_OBJETIVOS_
1/ Explica por qué, según el texto sobre fotografía analógica, a los editores seguramente no les falta razón al afirmar que la fotografía analógica no está muerta.
2/ Enumera lo que el texto sobre fotografía analógica menciona como parte de las vacaciones de otros tiempos en las que sestean las fotografías de película y en papel.
3/ Copia del texto sobre fotografía analógica el fragmento que empieza con las palabras "La fotografía analógica no" y termina con "para la eternidad.".

_TEXTO PROPORCIONADO_
===
La fotografía analógica no está muerta, tan sólo huele raro, nos dicen los editores de estos dos primeros títulos de la colección «18%» -porcentaje de luz que refleja la carta gris-, y aunque en principio la realidad parezca ir contra esta afirmación -la fotografía analógica, si no está muerta, está, al menos, muy arrinconada-, lo cierto es que seguramente no les falte razón, puesto que mientras las fotografías digitales duermen sueños eternos y se extravían en tarjetas y discos duros a la espera de un inasible futuro, las fotografías procedentes de película y en papel sestean en las vacaciones de otros tiempos, con Simca 1200 y maletas en la baca y niños y veranos de Levante o de Poniente, deteniendo su momento para la eternidad.
===
_ENTRADAS PROPORCIONADAS_
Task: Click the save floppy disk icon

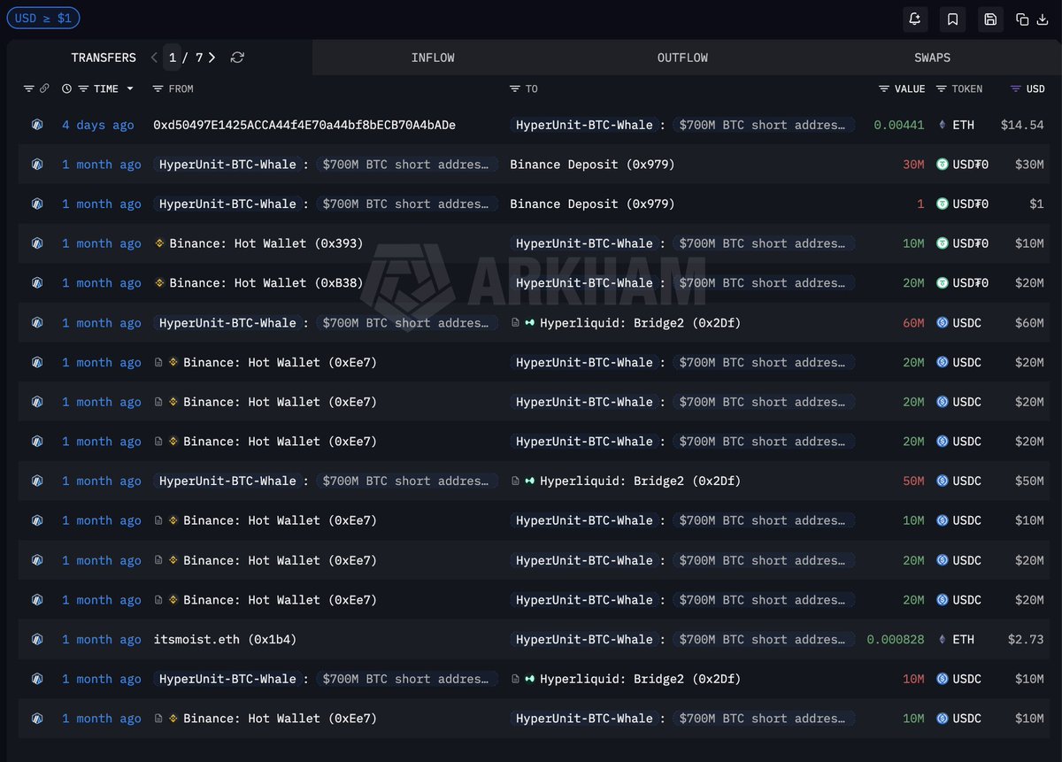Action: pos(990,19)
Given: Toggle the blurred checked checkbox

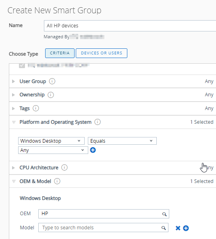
===
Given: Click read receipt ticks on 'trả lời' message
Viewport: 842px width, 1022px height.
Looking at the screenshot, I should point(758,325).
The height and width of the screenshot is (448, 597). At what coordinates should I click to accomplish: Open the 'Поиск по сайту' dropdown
===
_RESPUESTAS DEL EJERCICIO_
1/ Las fotografías digitales duermen sueños eternos y se extravían en tarjetas y discos duros a la espera de un inasible futuro. En cambio, las de película y en papel sestean en las vacaciones de otros tiempos y detienen su momento para la eternidad.

2/
- Simca 1200
- maletas en la baca
- niños
- veranos de Levante o de Poniente

3/
La fotografía analógica no está muerta, tan sólo huele raro, nos dicen los editores de estos dos primeros títulos de la colección «18%» -porcentaje de luz que refleja la carta gris-, y aunque en principio la realidad parezca ir contra esta afirmación -la fotografía analógica, si no está muerta, está, al menos, muy arrinconada-, lo cierto es que seguramente no les falte razón, puesto que mientras las fotografías digitales duermen sueños eternos y se extravían en tarjetas y discos duros a la espera de un inasible futuro, las fotografías procedentes de película y en papel sestean en las vacaciones de otros tiempos, con Simca 1200 y maletas en la baca y niños y veranos de Levante o de Poniente, deteniendo su momento para la eternidad.